Duchess of Dirt: The Magic of Large-Leaf Hydrangea

Duchess of Dirt: The Magic of Large-Leaf Hydrangea

Leslie Cox

For the record

It’s hard to argue with the magic of large-leaf hydrangeas in the garden as they progress from mid-summer into fall.

Botanically known as Hydrangea Macrophylla, this species consists of two species: Hortensia (mophead) and lacecap.

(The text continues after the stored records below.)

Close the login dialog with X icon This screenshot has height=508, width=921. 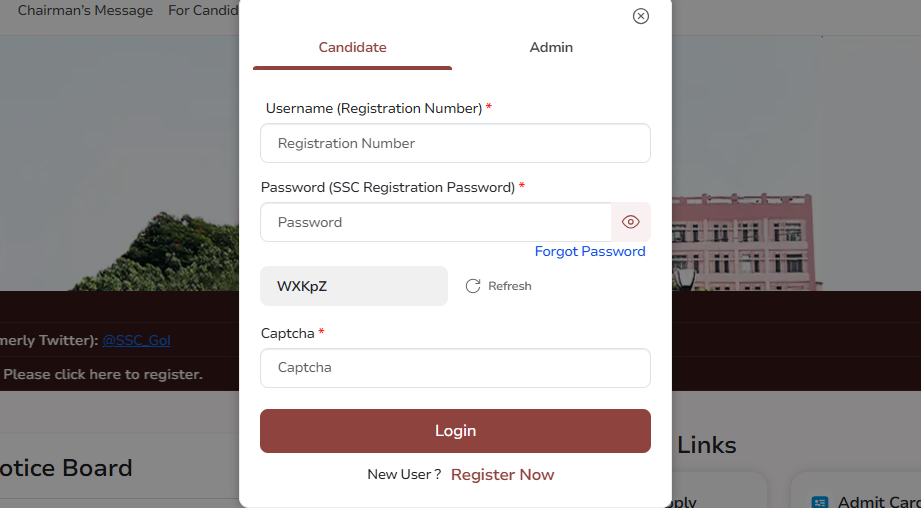click(641, 16)
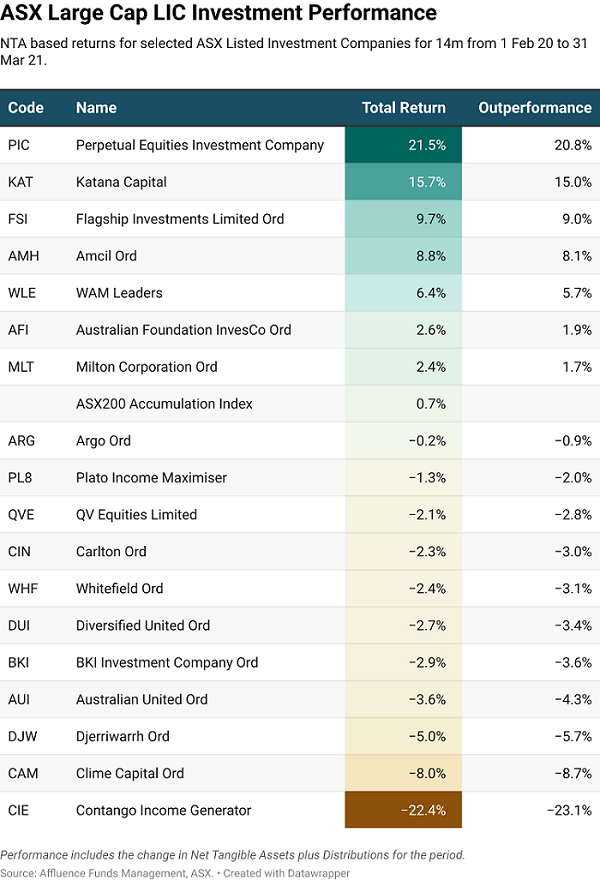Image resolution: width=600 pixels, height=880 pixels.
Task: Select the 21.5% total return cell
Action: [x=403, y=145]
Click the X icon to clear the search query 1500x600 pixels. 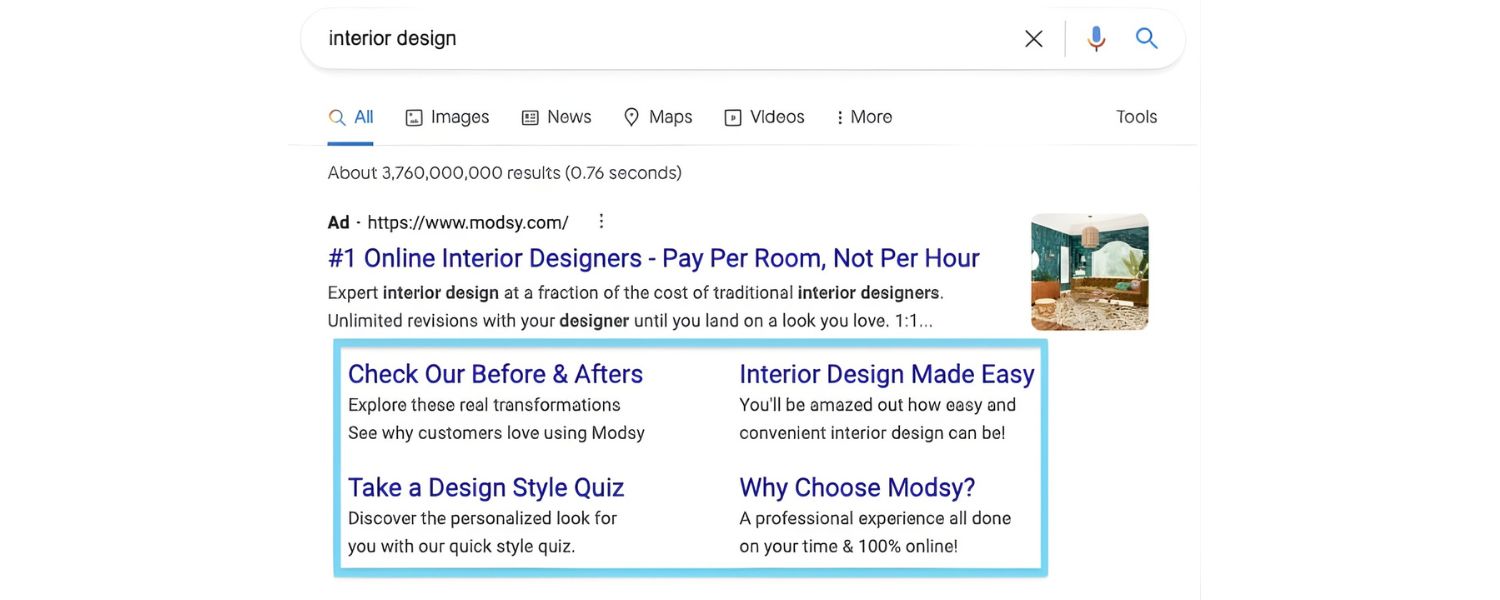(x=1033, y=37)
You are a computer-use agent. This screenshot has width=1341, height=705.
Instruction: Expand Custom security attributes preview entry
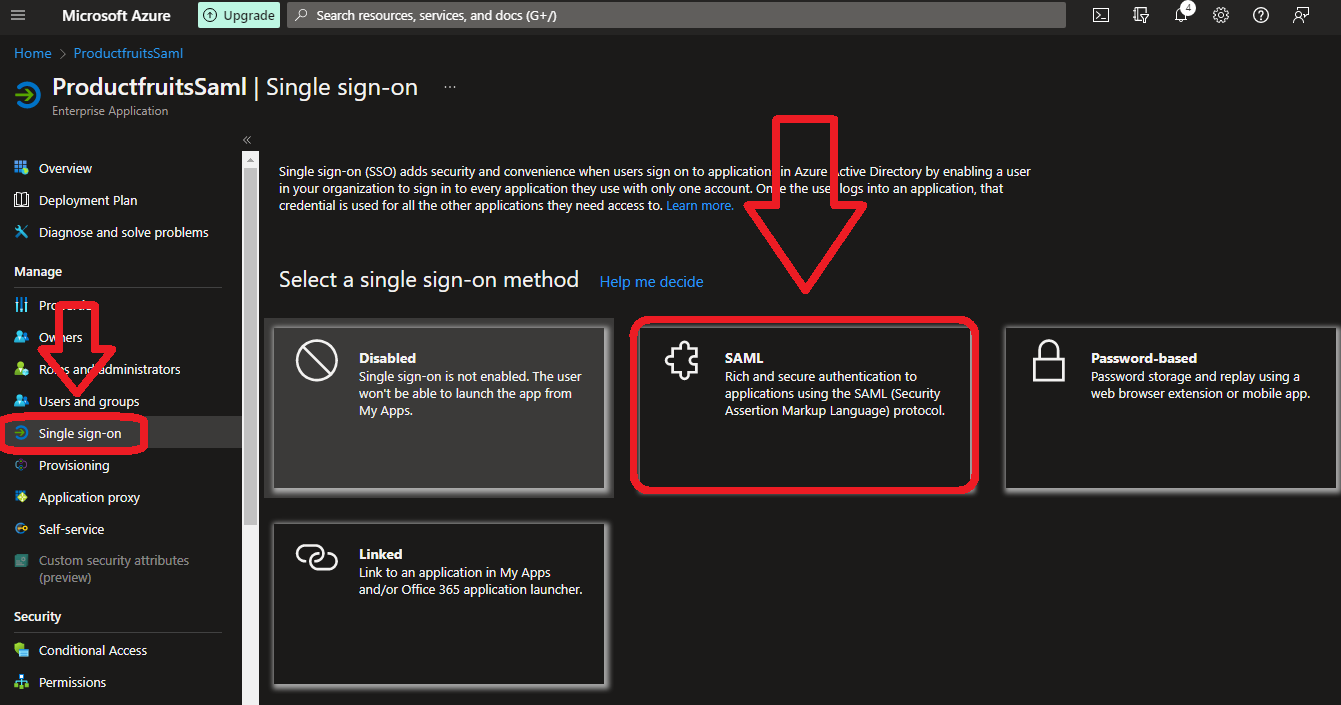point(113,568)
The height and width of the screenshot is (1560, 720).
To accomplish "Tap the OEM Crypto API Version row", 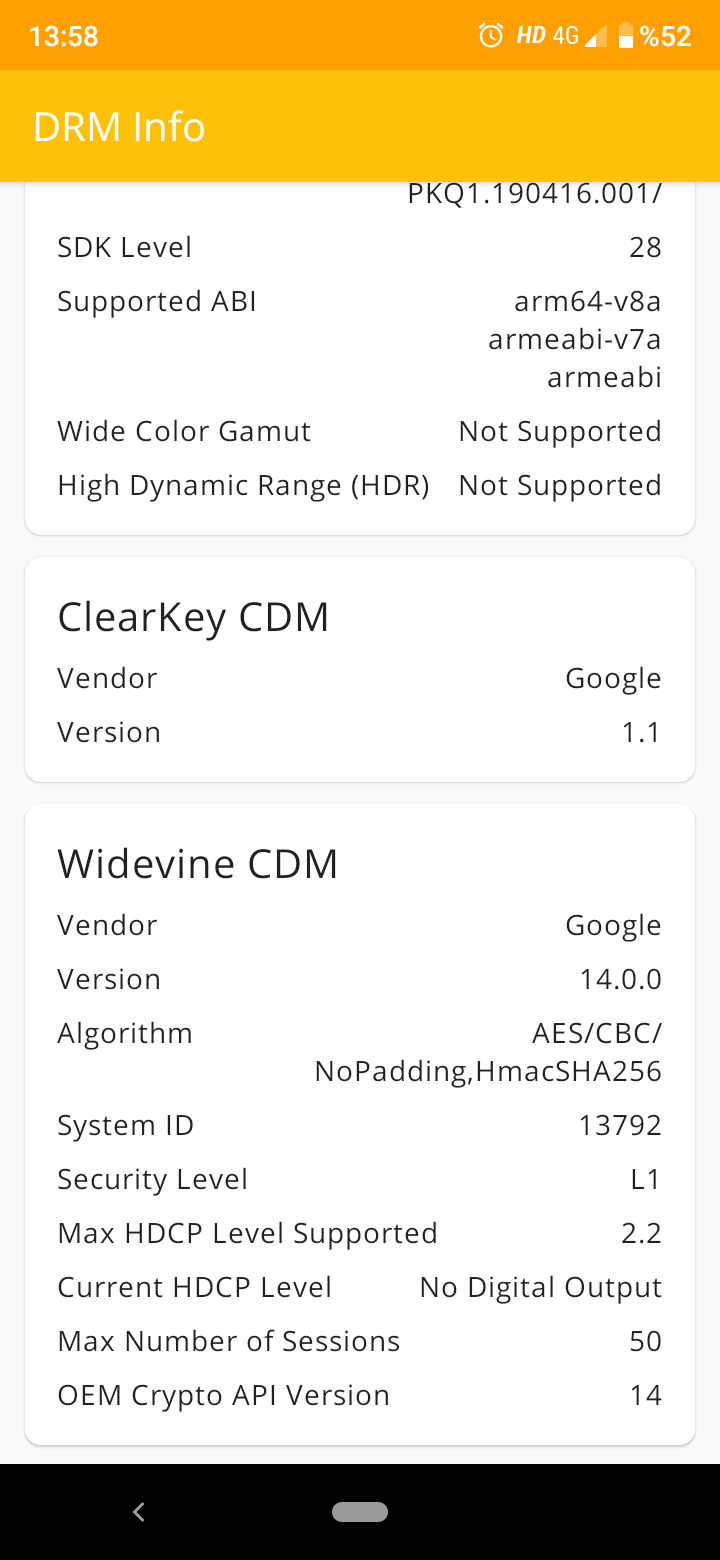I will (x=360, y=1395).
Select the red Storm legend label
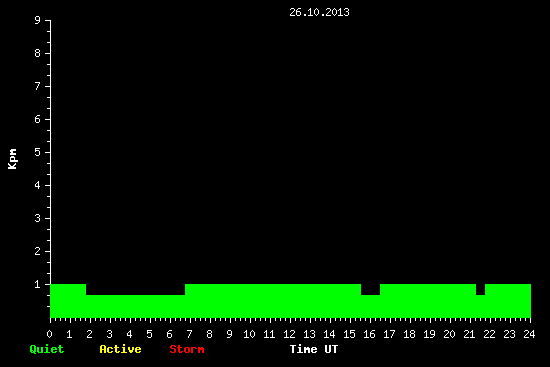 (187, 349)
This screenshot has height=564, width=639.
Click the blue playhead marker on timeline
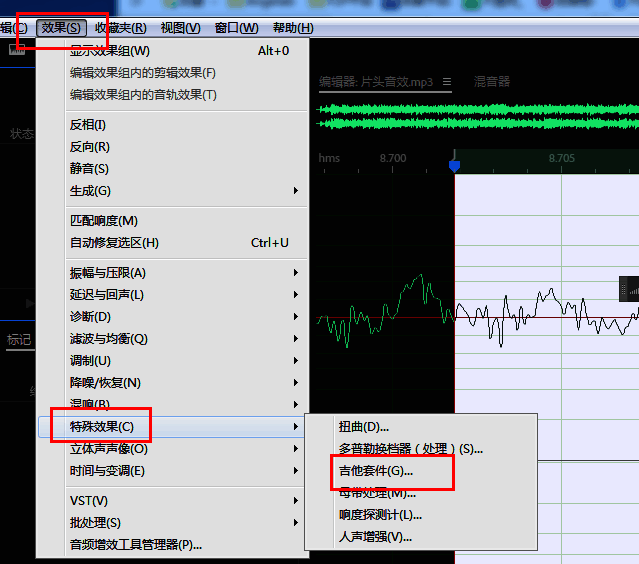[454, 164]
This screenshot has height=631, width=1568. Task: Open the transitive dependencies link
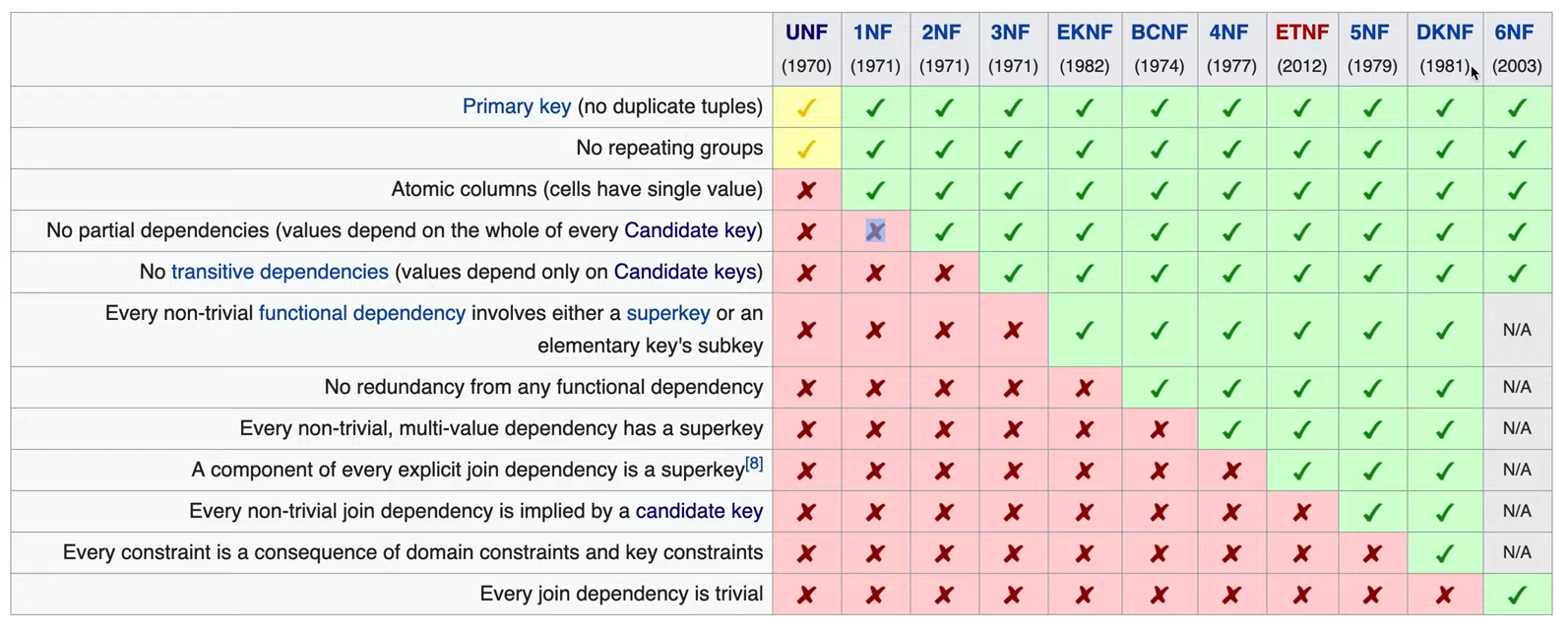[x=280, y=272]
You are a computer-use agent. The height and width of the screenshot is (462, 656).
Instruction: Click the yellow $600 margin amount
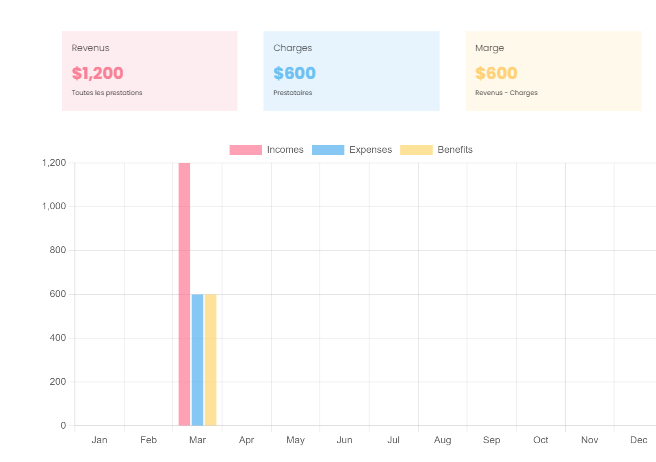tap(496, 73)
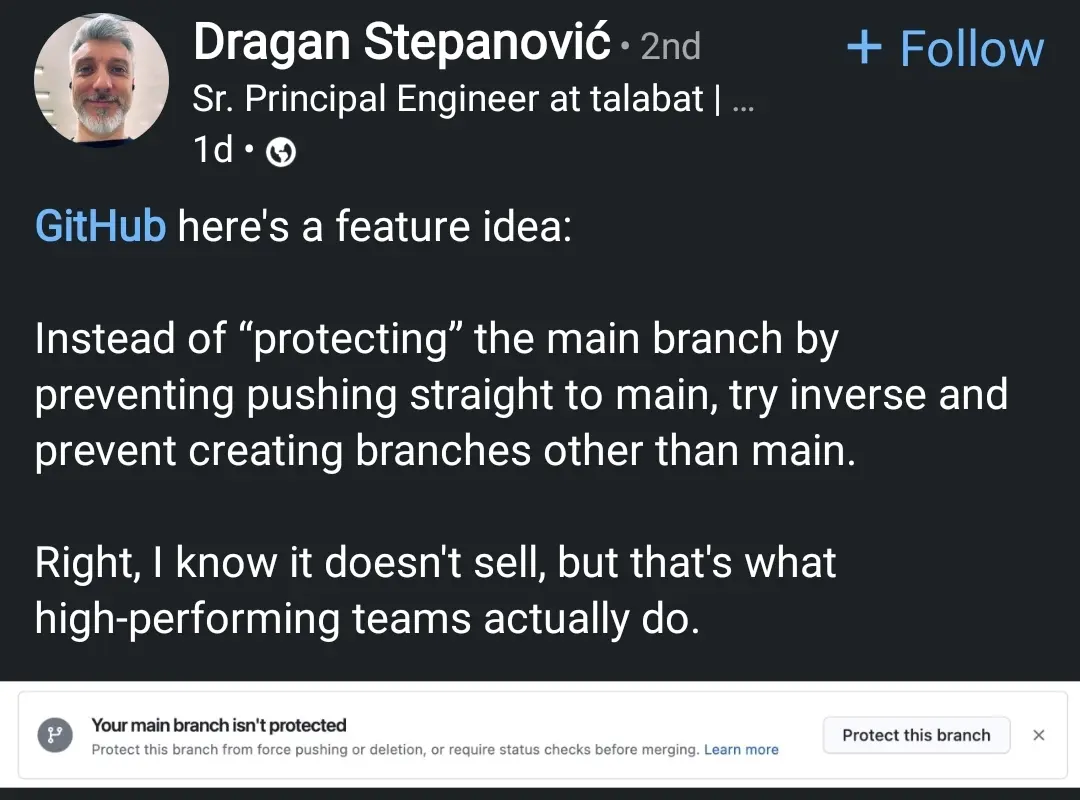1080x800 pixels.
Task: Open the GitHub mention link
Action: pyautogui.click(x=100, y=227)
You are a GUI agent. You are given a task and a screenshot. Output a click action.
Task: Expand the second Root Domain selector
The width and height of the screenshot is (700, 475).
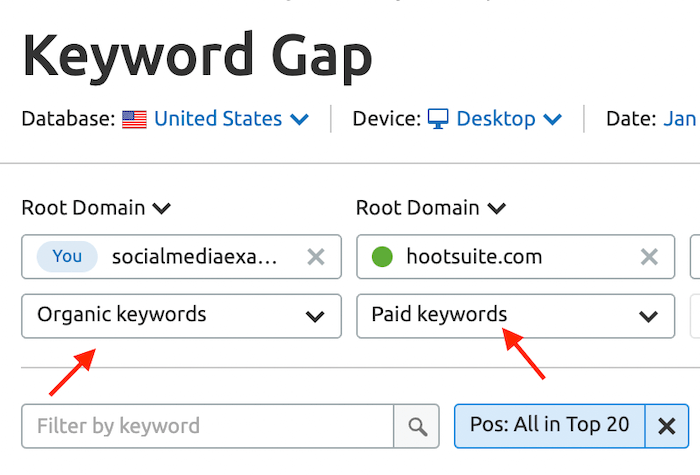pos(431,208)
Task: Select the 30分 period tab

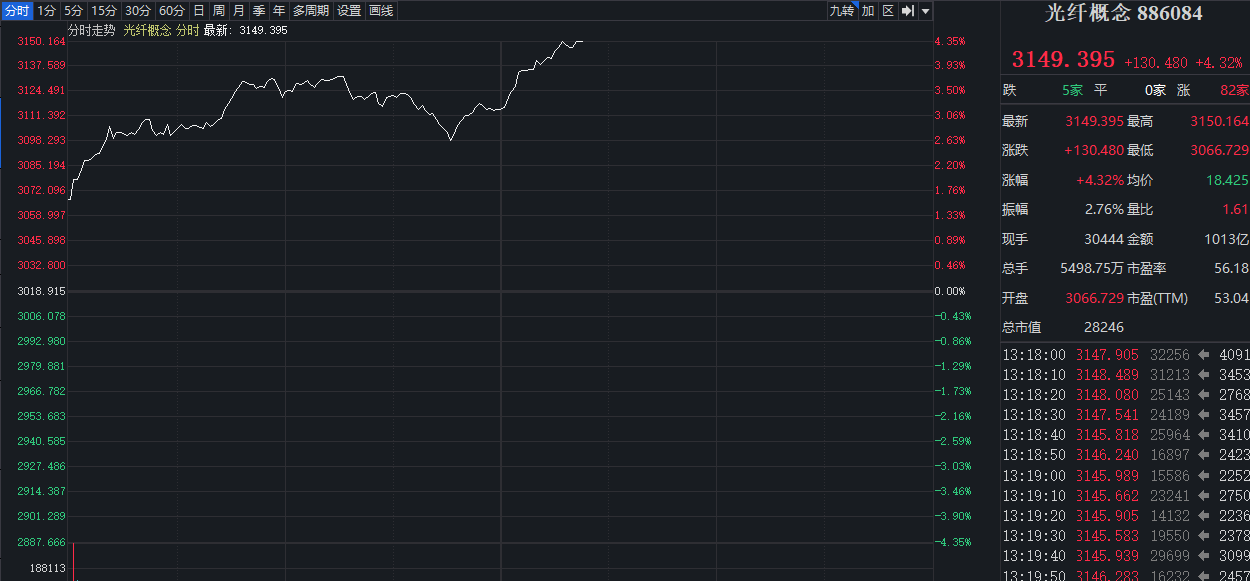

Moufheads, with their large, globe-like blooms made up exclusively of male flowers, have long been a staple shrub in many gardens. But lace caps, resplendent in their decoration of flat-headed discs of short female flowers surrounded by larger male flowers, are gaining popularity.

The Macrophylla variety is the largest type of hydrangea and is easy to care for, but its placement in the garden is crucial. Both mopheads and lacecaps prefer morning sun and afternoon shade. Too much hot sun and there is a risk of burning leaves and flower petals.

They prefer soil rich in humus, although they will do well in less demanding conditions. Regular water is essential, but hydrangeas resent being overwatered, so good drainage is essential.

Soil acidity is not very critical with hydrangea. They tolerate acidic and alkaline conditions. In fact, when large plants are in flower, it is a good indicator of the pH value in your garden. Blue flowers indicate acidic soil; Pink means alkaline.

But what if you want to change the color of the flower? In fact, it’s better to get a handle on the pH of the soil in your garden than to mess around with adding chemicals. This upsets the balance in your soil and can affect soil microbes and other plants nearby.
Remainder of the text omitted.